**Your instructions:** Make an exact copy of all the entries shown below.

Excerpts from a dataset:
[Start of Attachment]

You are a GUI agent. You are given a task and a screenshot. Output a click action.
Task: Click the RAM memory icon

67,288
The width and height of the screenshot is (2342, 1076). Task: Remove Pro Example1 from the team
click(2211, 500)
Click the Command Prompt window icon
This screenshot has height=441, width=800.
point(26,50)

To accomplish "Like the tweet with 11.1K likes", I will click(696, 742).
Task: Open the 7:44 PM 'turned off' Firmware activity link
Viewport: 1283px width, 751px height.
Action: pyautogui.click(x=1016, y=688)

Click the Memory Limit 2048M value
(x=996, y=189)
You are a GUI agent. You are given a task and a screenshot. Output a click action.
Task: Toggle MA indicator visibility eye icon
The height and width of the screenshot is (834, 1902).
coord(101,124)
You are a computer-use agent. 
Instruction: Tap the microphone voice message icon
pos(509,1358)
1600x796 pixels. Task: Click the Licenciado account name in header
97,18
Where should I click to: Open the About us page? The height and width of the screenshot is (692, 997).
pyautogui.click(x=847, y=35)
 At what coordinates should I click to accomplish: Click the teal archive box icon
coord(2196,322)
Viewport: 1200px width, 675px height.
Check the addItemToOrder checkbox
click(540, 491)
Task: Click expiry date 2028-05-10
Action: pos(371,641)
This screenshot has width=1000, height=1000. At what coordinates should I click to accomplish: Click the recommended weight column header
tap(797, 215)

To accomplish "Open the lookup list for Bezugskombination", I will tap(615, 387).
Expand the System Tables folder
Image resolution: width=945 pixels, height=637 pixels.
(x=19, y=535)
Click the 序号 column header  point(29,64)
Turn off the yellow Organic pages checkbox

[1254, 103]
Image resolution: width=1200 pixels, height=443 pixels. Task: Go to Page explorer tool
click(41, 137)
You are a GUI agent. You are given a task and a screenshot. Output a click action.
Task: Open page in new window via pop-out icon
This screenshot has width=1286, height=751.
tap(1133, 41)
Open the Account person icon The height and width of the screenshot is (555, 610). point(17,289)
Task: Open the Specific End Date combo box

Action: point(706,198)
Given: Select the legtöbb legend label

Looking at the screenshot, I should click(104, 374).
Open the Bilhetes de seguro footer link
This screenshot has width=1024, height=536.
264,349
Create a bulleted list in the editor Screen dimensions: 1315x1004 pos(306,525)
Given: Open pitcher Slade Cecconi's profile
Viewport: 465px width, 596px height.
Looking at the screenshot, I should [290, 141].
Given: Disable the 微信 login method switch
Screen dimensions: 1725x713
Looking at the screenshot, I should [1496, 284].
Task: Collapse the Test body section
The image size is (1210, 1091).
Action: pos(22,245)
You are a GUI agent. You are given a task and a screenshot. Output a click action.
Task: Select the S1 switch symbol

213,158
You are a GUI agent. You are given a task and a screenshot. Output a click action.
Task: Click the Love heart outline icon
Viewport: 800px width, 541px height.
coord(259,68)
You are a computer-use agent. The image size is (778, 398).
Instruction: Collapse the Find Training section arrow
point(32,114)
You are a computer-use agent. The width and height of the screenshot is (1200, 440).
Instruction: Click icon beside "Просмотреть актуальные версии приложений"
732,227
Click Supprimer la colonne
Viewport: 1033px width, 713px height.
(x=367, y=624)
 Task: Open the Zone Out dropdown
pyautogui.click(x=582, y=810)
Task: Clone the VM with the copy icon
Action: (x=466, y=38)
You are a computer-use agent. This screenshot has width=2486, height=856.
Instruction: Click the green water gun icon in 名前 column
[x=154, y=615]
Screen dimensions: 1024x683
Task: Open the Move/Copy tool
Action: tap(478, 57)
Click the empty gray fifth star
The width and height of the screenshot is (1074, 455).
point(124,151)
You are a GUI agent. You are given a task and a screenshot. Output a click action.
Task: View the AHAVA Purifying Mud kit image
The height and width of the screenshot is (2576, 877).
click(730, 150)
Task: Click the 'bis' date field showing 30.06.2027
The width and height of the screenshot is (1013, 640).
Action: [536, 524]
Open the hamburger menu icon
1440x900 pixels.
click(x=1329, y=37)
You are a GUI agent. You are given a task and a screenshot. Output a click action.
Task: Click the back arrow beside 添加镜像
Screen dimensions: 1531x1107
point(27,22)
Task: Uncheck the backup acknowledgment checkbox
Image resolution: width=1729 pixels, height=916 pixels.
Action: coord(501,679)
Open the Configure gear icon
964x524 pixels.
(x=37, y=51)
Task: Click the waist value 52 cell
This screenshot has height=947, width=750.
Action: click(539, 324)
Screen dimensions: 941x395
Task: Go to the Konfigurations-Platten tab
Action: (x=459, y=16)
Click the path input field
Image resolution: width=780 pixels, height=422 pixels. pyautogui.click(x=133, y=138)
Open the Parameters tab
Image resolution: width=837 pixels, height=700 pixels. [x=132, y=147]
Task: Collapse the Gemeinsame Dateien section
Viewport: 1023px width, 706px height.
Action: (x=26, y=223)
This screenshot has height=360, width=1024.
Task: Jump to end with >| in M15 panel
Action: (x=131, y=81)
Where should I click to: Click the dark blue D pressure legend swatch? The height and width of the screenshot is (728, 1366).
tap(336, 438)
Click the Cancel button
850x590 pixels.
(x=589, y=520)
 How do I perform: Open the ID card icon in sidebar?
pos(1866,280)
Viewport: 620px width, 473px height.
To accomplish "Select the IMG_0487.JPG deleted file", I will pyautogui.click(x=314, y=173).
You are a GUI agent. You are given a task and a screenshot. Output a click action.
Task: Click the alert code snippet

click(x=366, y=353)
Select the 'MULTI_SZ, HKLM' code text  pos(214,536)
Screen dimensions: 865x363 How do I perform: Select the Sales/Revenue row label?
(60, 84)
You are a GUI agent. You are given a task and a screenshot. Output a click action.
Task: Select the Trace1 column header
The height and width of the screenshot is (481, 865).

[End of Attachment]

**Result:**
You are a GUI agent. You are given a task and a screenshot. Output a click action.
Task: Click the RAM memory icon

67,288
The width and height of the screenshot is (2342, 1076). Task: Remove Pro Example1 from the team
click(2211, 500)
Click the Command Prompt window icon
This screenshot has height=441, width=800.
point(26,50)

To accomplish "Like the tweet with 11.1K likes", I will click(696, 742).
Task: Open the 7:44 PM 'turned off' Firmware activity link
Viewport: 1283px width, 751px height.
Action: pyautogui.click(x=1016, y=688)

Click the Memory Limit 2048M value
(x=996, y=189)
You are a GUI agent. You are given a task and a screenshot. Output a click action.
Task: Toggle MA indicator visibility eye icon
The height and width of the screenshot is (834, 1902).
coord(101,124)
You are a computer-use agent. 
Instruction: Tap the microphone voice message icon
pos(509,1358)
1600x796 pixels. Task: Click the Licenciado account name in header
97,18
Where should I click to: Open the About us page? The height and width of the screenshot is (692, 997).
pyautogui.click(x=847, y=35)
 At what coordinates should I click to accomplish: Click the teal archive box icon
coord(2196,322)
Viewport: 1200px width, 675px height.
Check the addItemToOrder checkbox
click(540, 491)
Task: Click expiry date 2028-05-10
Action: pos(371,641)
This screenshot has width=1000, height=1000. At what coordinates should I click to accomplish: Click the recommended weight column header
tap(797, 215)

To accomplish "Open the lookup list for Bezugskombination", I will tap(615, 387).
Expand the System Tables folder
Image resolution: width=945 pixels, height=637 pixels.
(x=19, y=535)
Click the 序号 column header  point(29,64)
Turn off the yellow Organic pages checkbox

[1254, 103]
Image resolution: width=1200 pixels, height=443 pixels. Task: Go to Page explorer tool
click(41, 137)
You are a GUI agent. You are given a task and a screenshot. Output a click action.
Task: Open page in new window via pop-out icon
This screenshot has width=1286, height=751.
tap(1133, 41)
Open the Account person icon The height and width of the screenshot is (555, 610). point(17,289)
Task: Open the Specific End Date combo box

Action: point(706,198)
Given: Select the legtöbb legend label

Looking at the screenshot, I should click(104, 374).
Open the Bilhetes de seguro footer link
This screenshot has width=1024, height=536.
264,349
Create a bulleted list in the editor Screen dimensions: 1315x1004 pos(306,525)
Given: Open pitcher Slade Cecconi's profile
Viewport: 465px width, 596px height.
Looking at the screenshot, I should [290, 141].
Given: Disable the 微信 login method switch
Screen dimensions: 1725x713
Looking at the screenshot, I should [1496, 284].
Task: Collapse the Test body section
The image size is (1210, 1091).
Action: pos(22,245)
You are a GUI agent. You are given a task and a screenshot. Output a click action.
Task: Select the S1 switch symbol

213,158
You are a GUI agent. You are given a task and a screenshot. Output a click action.
Task: Click the Love heart outline icon
Viewport: 800px width, 541px height.
coord(259,68)
You are a computer-use agent. The image size is (778, 398).
Instruction: Collapse the Find Training section arrow
point(32,114)
You are a computer-use agent. The width and height of the screenshot is (1200, 440).
Instruction: Click icon beside "Просмотреть актуальные версии приложений"
732,227
Click Supprimer la colonne
Viewport: 1033px width, 713px height.
(x=367, y=624)
 Task: Open the Zone Out dropdown
pyautogui.click(x=582, y=810)
Task: Clone the VM with the copy icon
Action: (x=466, y=38)
You are a computer-use agent. This screenshot has width=2486, height=856.
Instruction: Click the green water gun icon in 名前 column
[x=154, y=615]
Screen dimensions: 1024x683
Task: Open the Move/Copy tool
Action: tap(478, 57)
Click the empty gray fifth star
The width and height of the screenshot is (1074, 455).
point(124,151)
You are a GUI agent. You are given a task and a screenshot. Output a click action.
Task: View the AHAVA Purifying Mud kit image
The height and width of the screenshot is (2576, 877).
click(730, 150)
Task: Click the 'bis' date field showing 30.06.2027
The width and height of the screenshot is (1013, 640).
Action: [536, 524]
Open the hamburger menu icon
1440x900 pixels.
click(x=1329, y=37)
You are a GUI agent. You are given a task and a screenshot. Output a click action.
Task: Click the back arrow beside 添加镜像
Screen dimensions: 1531x1107
point(27,22)
Task: Uncheck the backup acknowledgment checkbox
Image resolution: width=1729 pixels, height=916 pixels.
Action: coord(501,679)
Open the Configure gear icon
964x524 pixels.
(x=37, y=51)
Task: Click the waist value 52 cell
This screenshot has height=947, width=750.
Action: click(539, 324)
Screen dimensions: 941x395
Task: Go to the Konfigurations-Platten tab
Action: (x=459, y=16)
Click the path input field
Image resolution: width=780 pixels, height=422 pixels. pyautogui.click(x=133, y=138)
Open the Parameters tab
Image resolution: width=837 pixels, height=700 pixels. [x=132, y=147]
Task: Collapse the Gemeinsame Dateien section
Viewport: 1023px width, 706px height.
Action: (x=26, y=223)
This screenshot has height=360, width=1024.
Task: Jump to end with >| in M15 panel
Action: (x=131, y=81)
Where should I click to: Click the dark blue D pressure legend swatch? The height and width of the screenshot is (728, 1366).
tap(336, 438)
Click the Cancel button
850x590 pixels.
(x=589, y=520)
 How do I perform: Open the ID card icon in sidebar?
pos(1866,280)
Viewport: 620px width, 473px height.
To accomplish "Select the IMG_0487.JPG deleted file", I will pyautogui.click(x=314, y=173).
You are a GUI agent. You are given a task and a screenshot. Output a click action.
Task: Click the alert code snippet

click(x=366, y=353)
Select the 'MULTI_SZ, HKLM' code text  pos(214,536)
Screen dimensions: 865x363 How do I perform: Select the Sales/Revenue row label?
(60, 84)
You are a GUI agent. You are given a task and a screenshot. Output a click action.
Task: Select the Trace1 column header
The height and width of the screenshot is (481, 865).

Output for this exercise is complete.